Since 1970, the main base of the combined cavalry/infantry regiment Life Guards is located in Upplands-Bro. The regiment trains conscript companies of mechanized infantry, Royal Guards and military police. It is also the home of the Swedish Armed Forces International Centre (Swedint).

==Demographics==

===2022 by district===
This is a demographic table based on Upplands-Bro Municipality's electoral districts in the 2022 Swedish general election sourced from SVT's election platform, in turn taken from SCB official statistics.

In total there were 31,031 residents, including 20,468 Swedish citizens of voting age. 43.9% voted for the left coalition and 54.1% for the right coalition. Indicators are in percentage points except population totals and income.
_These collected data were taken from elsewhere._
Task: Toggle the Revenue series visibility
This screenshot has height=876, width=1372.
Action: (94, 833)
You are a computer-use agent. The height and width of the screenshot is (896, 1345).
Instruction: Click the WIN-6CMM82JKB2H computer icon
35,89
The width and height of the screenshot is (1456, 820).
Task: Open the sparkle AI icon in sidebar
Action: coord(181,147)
| Location | Residents | Citizen adults | Left vote | Right vote | Employed | Swedish parents | Foreign heritage | Income SEK | Degree |
|  |  | % | % |  |  |  |  |  |
| Bro S | 1,217 | 735 | 46.0 | 51.0 | 84 | 44 | 56 | 30,307 | 40 |
| Brunna N | 2,006 | 1,379 | 38.4 | 60.3 | 85 | 71 | 29 | 31,335 | 40 |
| Brunna S | 2,080 | 1,388 | 38.6 | 60.0 | 82 | 64 | 36 | 28,970 | 36 |
| Finnsta | 2,476 | 1,334 | 58.5 | 37.5 | 71 | 31 | 69 | 21,205 | 30 |
| Håtuna-Håbo-Tibble | 1,722 | 1,380 | 29.6 | 68.5 | 83 | 83 | 17 | 29,309 | 31 |
| Härnevi-Skällsta | 1,839 | 1,094 | 48.3 | 48.2 | 74 | 45 | 55 | 24,328 | 39 |
| Kockbacka | 2,699 | 1,786 | 38.1 | 60.6 | 85 | 61 | 39 | 32,546 | 45 |
| Korsängen | 1,642 | 1,075 | 47.7 | 51.7 | 78 | 62 | 38 | 24,782 | 43 |
| Kungsängen N | 2,270 | 1,586 | 46.3 | 51.3 | 77 | 60 | 40 | 26,556 | 42 |
| Kungsängen S | 1,273 | 1,086 | 47.3 | 50.8 | 77 | 66 | 34 | 25,807 | 46 |
| Lennartsnäs-Tibble | 2,227 | 1,476 | 45.3 | 53.0 | 79 | 57 | 43 | 25,446 | 37 |
| Låssa | 1,204 | 848 | 39.9 | 59.6 | 82 | 72 | 28 | 29,697 | 42 |
| Norrboda | 1,913 | 1,171 | 37.7 | 61.7 | 88 | 59 | 41 | 30,647 | 47 |
| Råby | 2,734 | 1,540 | 54.3 | 42.8 | 67 | 34 | 66 | 19,194 | 31 |
| Sylta-Tibble V | 2,301 | 1,634 | 44.3 | 54.8 | 89 | 77 | 23 | 32,539 | 47 |
| Tibble N | 1,428 | 956 | 48.3 | 49.1 | 82 | 55 | 45 | 25,031 | 42 |
Source: SVT

===Residents with a foreign background===
On 31 December 2017 the number of people with a foreign background (persons born outside of Sweden or with two parents born outside of Sweden) was 9 646, or 34.93% of the population (27 614 on 31 December 2017). On 31 December 2002 the number of residents with a foreign background was (per the same definition) 5 002, or 23.64% of the population (21 162 on 31 December 2002). On 31 December 2017 there were 27 614 residents in Upplands-Bro, of which 7 088 people (25.67%) were born in a country other than Sweden. Divided by country in the table below - the Nordic countries as well as the 12 most common countries of birth outside of Sweden for Swedish residents have been included, with other countries of birth bundled together by continent by Statistics Sweden.

Country of birth
31 December 2017
| 1 | Sweden | 20,526 |
| 2 | Finland | 987 |
| 3 | European Union: Other countries | 776 |
| 4 | Asia: Other countries | 721 |
| 5 | Iraq | 632 |
| 6 | Africa: Other countries | 611 |
| 7 | Poland | 453 |
| 8 | South America | 435 |
| 9 | Iran | 404 |
| 10 | Syria | 281 |
| 11 | Europe outside of the EU: other countries | 263 |
| 12 | Somalia | 213 |
| 13 | Eritrea | 200 |
| 14 | North America | 165 |
| 15 | Germany | 142 |
| 16 | Thailand | 140 |
| 17 | Norway | 132 |
| 18 | Afghanistan | 118 |
| 18 | Bosnia and Herzegovina | 118 |
| 18 | Turkey | 118 |
| 21 | Yugoslavia/ Yugoslavia SFR Yugoslavia/ Serbia and Montenegro | 56 |
| 22 | Denmark | 49 |
| 23 | Iceland | 27 |
| 24 | Soviet Union | 25 |
| 25 | Oceania | 14 |
| 26 | Unknown country of birth | 8 |

== Public transportation ==
The municipality is served by the Stockholm public transport system operated by SL. The municipal seat Kungsängen used to be the north-western terminus of the Stockholm commuter rail network, but in 2000 this line was extended to Bålsta in Uppsala County and a new station was built in Bro. A new depot for commuter trains has recently been built in the municipality. There is also a bus network.